L’agriculteur Louis François inspecte des bananiers sur ses terres dans la région du Bas Petit-Borgne à Port-Margot, en Haïti.

« Ce serait formidable si nous pouvions non seulement trouver de nouvelles usines, mais aussi obtenir de l’aide pour le [lack of] l’eau, ce qui est un véritable calvaire pour nous en ce moment, car nous perdons presque tout ce que nous avons planté », explique Oremi. Pourtant, certains fruits et légumes se sont avérés plus résistants face à des conditions météorologiques plus difficiles et changeantes. Parmi ceux-ci se trouvent les oranges.

Un rapport de 2018 du World Resources Institute, une organisation de recherche mondiale à but non lucratif, qui a étudié les agriculteurs du Costa Rica qui sont passés de la culture du café à celle des oranges en raison de l’évolution des conditions météorologiques, a révélé que les oranges étaient plus résistantes aux « sécheresses, aux inondations, aux températures inégales, aux précipitations irrégulières et aux vents plus violents que le changement climatique apporte ».

Selon M. Germinal, pour remplacer l’oranger rustique, les autorités doivent envisager des solutions durables aux difficultés, à commencer par la création de nouvelles plantations d’orangers pour remplacer les anciennes.

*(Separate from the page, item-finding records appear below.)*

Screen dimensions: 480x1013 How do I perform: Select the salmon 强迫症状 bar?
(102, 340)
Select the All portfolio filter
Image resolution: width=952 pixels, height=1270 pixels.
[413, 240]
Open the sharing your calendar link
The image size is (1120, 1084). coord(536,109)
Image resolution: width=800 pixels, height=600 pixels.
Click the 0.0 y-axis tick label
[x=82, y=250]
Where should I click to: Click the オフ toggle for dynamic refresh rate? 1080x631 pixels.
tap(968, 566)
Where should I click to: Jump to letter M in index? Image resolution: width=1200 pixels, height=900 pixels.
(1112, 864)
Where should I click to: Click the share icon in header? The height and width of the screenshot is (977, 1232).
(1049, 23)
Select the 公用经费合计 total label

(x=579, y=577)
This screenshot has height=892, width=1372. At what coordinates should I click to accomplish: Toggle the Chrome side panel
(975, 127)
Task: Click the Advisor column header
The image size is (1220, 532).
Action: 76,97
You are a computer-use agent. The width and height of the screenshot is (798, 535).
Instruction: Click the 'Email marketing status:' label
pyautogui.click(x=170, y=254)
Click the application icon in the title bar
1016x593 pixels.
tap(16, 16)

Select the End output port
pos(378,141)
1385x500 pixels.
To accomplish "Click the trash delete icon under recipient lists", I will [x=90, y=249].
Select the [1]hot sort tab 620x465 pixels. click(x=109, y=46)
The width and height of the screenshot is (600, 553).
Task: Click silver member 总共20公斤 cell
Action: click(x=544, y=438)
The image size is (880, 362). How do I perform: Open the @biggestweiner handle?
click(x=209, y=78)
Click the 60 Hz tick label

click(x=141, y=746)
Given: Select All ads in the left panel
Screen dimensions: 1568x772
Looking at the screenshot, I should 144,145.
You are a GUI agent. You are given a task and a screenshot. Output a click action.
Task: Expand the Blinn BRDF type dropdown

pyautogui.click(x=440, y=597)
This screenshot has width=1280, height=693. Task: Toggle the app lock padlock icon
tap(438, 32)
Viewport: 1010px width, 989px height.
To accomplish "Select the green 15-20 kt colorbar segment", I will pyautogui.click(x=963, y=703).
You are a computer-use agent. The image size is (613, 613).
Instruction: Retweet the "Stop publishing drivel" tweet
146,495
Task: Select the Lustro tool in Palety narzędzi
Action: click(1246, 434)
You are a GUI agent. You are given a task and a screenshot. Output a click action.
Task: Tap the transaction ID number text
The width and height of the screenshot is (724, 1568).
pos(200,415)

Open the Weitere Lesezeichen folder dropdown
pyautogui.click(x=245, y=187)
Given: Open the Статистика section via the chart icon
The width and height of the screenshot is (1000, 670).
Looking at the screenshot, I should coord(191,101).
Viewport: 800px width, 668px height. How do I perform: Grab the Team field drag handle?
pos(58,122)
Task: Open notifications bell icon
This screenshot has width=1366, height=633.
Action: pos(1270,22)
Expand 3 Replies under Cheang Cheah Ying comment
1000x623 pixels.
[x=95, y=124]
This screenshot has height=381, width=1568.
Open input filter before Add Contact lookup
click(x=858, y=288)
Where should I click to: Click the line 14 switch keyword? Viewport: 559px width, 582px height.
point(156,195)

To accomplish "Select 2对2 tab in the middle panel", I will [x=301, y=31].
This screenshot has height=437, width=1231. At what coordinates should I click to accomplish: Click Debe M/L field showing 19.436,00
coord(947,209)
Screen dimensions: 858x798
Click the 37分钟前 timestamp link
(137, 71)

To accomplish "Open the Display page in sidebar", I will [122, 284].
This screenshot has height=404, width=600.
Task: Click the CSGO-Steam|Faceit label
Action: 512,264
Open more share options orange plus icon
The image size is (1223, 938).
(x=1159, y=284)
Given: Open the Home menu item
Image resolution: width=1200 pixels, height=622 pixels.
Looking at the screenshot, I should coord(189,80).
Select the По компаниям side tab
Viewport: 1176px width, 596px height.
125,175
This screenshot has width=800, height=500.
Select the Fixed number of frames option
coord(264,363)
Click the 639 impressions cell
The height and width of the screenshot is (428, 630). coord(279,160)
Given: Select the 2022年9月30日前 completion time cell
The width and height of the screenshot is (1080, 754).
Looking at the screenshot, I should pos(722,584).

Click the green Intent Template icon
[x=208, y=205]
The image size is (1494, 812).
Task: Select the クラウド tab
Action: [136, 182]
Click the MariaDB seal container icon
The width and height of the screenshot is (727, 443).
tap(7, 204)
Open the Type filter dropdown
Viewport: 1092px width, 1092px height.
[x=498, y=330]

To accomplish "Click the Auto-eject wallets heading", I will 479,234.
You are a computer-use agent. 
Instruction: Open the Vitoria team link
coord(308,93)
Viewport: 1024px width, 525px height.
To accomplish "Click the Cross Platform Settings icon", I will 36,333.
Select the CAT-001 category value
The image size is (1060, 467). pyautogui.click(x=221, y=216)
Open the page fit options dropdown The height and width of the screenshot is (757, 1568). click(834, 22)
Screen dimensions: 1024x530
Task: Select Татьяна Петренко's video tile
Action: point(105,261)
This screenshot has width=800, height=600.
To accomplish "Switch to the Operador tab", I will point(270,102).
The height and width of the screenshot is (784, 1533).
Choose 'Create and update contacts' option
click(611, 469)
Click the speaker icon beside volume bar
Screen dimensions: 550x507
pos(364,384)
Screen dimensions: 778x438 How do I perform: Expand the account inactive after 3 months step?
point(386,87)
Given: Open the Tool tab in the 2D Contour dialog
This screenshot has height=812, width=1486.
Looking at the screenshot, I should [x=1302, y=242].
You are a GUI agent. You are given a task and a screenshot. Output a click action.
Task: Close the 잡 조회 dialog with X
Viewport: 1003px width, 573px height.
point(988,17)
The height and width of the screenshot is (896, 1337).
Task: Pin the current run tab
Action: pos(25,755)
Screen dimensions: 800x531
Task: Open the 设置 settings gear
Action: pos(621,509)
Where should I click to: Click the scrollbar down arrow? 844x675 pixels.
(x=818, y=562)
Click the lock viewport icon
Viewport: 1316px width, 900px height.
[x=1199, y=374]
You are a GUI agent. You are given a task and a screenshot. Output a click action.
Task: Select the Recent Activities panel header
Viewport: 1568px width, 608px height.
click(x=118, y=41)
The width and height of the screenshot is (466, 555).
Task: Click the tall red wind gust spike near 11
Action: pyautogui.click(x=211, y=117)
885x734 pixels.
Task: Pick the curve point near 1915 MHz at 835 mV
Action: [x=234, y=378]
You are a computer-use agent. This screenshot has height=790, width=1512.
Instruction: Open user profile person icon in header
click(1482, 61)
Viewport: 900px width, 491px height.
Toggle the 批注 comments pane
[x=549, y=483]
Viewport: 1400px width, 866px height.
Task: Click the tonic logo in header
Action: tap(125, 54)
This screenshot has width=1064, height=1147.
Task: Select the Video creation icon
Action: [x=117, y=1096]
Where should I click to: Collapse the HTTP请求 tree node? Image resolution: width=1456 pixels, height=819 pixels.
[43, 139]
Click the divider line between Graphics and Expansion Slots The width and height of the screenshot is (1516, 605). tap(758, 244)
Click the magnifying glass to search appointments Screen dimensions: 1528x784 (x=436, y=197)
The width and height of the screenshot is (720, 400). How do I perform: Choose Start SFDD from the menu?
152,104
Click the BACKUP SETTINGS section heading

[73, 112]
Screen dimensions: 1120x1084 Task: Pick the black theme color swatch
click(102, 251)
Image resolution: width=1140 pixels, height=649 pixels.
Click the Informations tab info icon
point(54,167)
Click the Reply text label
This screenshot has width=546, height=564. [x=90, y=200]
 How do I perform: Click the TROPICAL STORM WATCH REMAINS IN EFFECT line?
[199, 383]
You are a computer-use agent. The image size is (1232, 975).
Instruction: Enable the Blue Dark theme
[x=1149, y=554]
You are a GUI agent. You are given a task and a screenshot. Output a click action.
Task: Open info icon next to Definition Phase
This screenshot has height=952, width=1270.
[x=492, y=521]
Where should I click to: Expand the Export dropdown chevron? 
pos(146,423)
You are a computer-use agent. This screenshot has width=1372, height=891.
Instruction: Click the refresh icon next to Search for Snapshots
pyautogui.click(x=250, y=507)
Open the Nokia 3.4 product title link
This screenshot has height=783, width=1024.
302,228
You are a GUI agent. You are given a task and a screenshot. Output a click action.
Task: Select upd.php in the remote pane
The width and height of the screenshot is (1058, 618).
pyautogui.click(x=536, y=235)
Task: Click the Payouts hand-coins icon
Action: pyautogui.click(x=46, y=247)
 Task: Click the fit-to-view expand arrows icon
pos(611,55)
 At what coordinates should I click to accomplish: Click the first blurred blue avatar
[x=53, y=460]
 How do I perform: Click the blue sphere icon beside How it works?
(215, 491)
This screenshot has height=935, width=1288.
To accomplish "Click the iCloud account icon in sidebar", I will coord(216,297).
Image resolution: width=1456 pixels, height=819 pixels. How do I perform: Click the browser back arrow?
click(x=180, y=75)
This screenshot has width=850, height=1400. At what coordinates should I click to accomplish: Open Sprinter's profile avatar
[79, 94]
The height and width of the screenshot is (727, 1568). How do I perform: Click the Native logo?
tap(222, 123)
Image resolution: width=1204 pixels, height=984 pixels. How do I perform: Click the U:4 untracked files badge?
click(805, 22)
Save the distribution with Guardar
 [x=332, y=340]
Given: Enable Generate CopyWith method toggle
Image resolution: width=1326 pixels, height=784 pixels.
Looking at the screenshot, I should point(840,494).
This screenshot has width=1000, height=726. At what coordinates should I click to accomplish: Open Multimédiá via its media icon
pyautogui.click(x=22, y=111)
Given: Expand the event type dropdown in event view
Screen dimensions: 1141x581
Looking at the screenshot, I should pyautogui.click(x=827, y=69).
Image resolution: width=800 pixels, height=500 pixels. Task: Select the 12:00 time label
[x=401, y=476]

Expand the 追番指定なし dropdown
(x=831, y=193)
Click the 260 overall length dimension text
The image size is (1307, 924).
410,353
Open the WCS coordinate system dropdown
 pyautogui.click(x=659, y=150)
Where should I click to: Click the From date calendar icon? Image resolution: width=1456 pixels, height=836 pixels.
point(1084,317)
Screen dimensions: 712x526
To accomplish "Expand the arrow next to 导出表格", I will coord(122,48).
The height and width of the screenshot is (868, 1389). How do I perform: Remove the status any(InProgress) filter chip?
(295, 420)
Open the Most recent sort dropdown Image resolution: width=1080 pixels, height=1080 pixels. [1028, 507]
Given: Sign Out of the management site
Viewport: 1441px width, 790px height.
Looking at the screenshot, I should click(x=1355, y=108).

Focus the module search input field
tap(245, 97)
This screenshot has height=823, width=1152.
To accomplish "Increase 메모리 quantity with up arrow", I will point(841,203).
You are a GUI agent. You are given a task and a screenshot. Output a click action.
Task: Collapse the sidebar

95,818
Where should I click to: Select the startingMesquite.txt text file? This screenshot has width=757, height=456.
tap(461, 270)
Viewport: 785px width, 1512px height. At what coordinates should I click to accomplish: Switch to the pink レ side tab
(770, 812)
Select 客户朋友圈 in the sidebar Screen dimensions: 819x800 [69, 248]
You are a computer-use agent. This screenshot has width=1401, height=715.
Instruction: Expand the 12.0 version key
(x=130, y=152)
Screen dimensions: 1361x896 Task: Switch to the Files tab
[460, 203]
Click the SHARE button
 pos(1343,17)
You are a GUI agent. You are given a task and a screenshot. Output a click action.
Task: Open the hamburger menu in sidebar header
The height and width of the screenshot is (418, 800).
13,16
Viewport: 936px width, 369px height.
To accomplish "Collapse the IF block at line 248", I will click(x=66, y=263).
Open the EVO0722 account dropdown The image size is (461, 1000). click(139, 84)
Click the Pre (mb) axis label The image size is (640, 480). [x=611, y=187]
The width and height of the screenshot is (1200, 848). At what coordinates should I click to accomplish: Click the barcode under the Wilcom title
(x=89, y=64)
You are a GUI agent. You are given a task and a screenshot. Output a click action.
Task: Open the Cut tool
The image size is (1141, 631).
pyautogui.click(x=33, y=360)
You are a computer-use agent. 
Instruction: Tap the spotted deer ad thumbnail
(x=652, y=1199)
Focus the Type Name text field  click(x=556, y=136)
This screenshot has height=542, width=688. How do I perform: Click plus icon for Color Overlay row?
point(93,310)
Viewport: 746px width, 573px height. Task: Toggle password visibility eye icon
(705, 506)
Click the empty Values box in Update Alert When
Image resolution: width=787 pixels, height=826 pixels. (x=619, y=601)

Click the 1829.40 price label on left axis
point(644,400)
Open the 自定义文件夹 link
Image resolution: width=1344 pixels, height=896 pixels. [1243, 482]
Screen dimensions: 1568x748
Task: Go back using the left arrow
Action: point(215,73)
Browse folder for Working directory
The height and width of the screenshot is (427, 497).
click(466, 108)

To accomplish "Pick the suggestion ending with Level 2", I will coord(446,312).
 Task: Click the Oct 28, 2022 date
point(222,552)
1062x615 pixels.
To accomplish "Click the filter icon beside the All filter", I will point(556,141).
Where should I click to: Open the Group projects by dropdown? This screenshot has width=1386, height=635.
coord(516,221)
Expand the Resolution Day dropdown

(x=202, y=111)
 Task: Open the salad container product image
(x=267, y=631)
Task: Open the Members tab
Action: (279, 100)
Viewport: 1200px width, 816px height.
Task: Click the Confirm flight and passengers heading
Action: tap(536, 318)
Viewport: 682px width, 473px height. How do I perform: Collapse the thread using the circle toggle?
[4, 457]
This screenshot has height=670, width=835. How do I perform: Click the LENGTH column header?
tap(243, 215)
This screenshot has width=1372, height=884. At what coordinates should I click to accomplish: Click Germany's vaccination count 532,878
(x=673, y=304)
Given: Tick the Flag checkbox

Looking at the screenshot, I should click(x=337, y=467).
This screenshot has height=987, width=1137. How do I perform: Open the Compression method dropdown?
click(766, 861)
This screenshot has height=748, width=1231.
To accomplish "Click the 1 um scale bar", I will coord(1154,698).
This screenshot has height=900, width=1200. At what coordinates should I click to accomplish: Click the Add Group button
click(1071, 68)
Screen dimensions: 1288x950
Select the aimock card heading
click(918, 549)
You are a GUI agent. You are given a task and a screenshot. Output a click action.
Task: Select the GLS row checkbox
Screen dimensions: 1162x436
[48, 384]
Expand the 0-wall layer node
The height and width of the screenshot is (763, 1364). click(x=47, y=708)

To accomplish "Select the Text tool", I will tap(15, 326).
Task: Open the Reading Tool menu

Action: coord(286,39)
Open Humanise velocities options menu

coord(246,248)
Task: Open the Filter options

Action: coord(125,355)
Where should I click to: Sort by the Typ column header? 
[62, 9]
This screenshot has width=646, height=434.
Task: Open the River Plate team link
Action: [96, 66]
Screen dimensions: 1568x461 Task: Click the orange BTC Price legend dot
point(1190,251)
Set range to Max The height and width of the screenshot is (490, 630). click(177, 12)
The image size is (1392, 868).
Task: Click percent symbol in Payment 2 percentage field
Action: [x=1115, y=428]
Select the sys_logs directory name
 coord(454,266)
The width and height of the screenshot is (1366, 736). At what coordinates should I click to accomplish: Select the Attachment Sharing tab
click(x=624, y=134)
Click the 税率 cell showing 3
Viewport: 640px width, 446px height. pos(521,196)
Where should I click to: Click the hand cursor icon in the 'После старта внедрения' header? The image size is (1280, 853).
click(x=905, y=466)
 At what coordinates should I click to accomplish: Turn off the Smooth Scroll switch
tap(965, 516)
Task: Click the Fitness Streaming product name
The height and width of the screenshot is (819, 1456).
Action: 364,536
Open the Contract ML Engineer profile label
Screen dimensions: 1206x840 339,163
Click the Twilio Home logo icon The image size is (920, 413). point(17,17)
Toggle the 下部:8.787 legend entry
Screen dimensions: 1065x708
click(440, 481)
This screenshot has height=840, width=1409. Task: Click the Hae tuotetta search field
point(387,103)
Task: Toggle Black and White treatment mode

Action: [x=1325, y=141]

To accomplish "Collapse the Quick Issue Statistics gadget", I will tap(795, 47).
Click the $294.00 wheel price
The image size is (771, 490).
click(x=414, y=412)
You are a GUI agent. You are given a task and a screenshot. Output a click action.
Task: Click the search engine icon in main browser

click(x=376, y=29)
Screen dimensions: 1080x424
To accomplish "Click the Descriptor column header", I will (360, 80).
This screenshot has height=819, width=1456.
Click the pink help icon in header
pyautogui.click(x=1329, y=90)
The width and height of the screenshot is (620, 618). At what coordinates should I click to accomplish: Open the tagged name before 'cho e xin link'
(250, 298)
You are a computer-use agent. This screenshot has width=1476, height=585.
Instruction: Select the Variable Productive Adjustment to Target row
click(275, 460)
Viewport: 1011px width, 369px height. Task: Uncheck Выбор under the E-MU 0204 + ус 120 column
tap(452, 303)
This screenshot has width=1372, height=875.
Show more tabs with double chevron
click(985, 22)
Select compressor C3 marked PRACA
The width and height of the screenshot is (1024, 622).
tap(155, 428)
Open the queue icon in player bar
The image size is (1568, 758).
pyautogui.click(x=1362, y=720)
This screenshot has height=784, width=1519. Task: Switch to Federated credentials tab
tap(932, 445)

« Depuis l’arrivée de ce fléau, un seul agronome est venu distribuer de nouveaux plants d’orangers aux agriculteurs de ma section, et pour ma part, quand je mange des oranges, je garde toujours la graine pour la remettre en terre, en espérant qu’elle prenne racine », explique François, qui cultive désormais des bananes et des ignames à la place des orangers qu’il a perdus.

« Ce serait bien si de nouvelles pépinières étaient distribuées pour relancer la production », dit-il. « Mon père a pu subvenir aux besoins de sa famille en vendant ce produit. Si la production redémarre, cela nous aidera, moi et ma famille, et je pourrai laisser un héritage à mes enfants.